Enjoy creating stunning time-lapses! 🎬✨
Q: Can I use this with different video formats mixed together?
A: Yes! Mix .mp4, .mov, .mkv, .avi, and .webm files freely. The script normalizes everything during processing.
Q: What if my clips have different resolutions?
A: The script will maintain each clip's resolution during processing, then the concat operation handles mixed resolutions gracefully. For best results, use the scale option to normalize everything to the same resolution.
Q: Can I process just one video file?
A: Absolutely! The script works with any number of clips, including just one.

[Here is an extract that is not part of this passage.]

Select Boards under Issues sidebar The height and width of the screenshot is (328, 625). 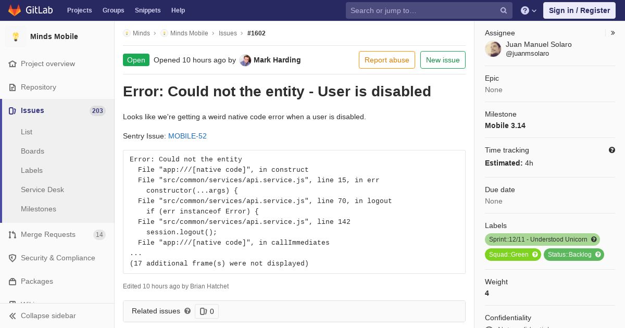pyautogui.click(x=32, y=151)
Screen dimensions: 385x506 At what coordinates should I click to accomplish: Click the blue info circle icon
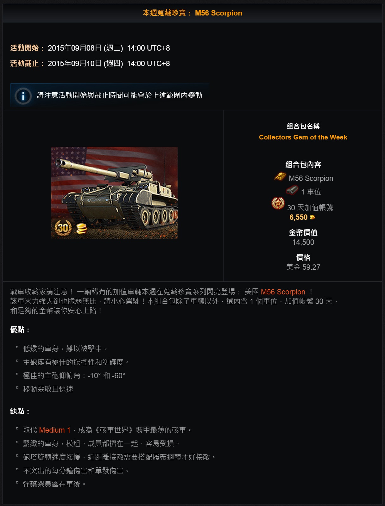[x=23, y=96]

Q: How much disk space do I need?
A: At least 2× the size of your source material for temporary files. The script cleans up automatically when done.
Q: Can I cancel processing midway?
A: Press Ctrl+C to cancel. Temporary files will be retained for inspection.
Q: Will this work on Raspberry Pi?
A: Yes, but it will be slower since there's no NVENC. Downscale to 720p for reasonable processing times.
Q: Can I add multiple audio tracks?
A: Currently only one background audio track is supported. For multiple tracks, you'll need to merge them in an audio editor first.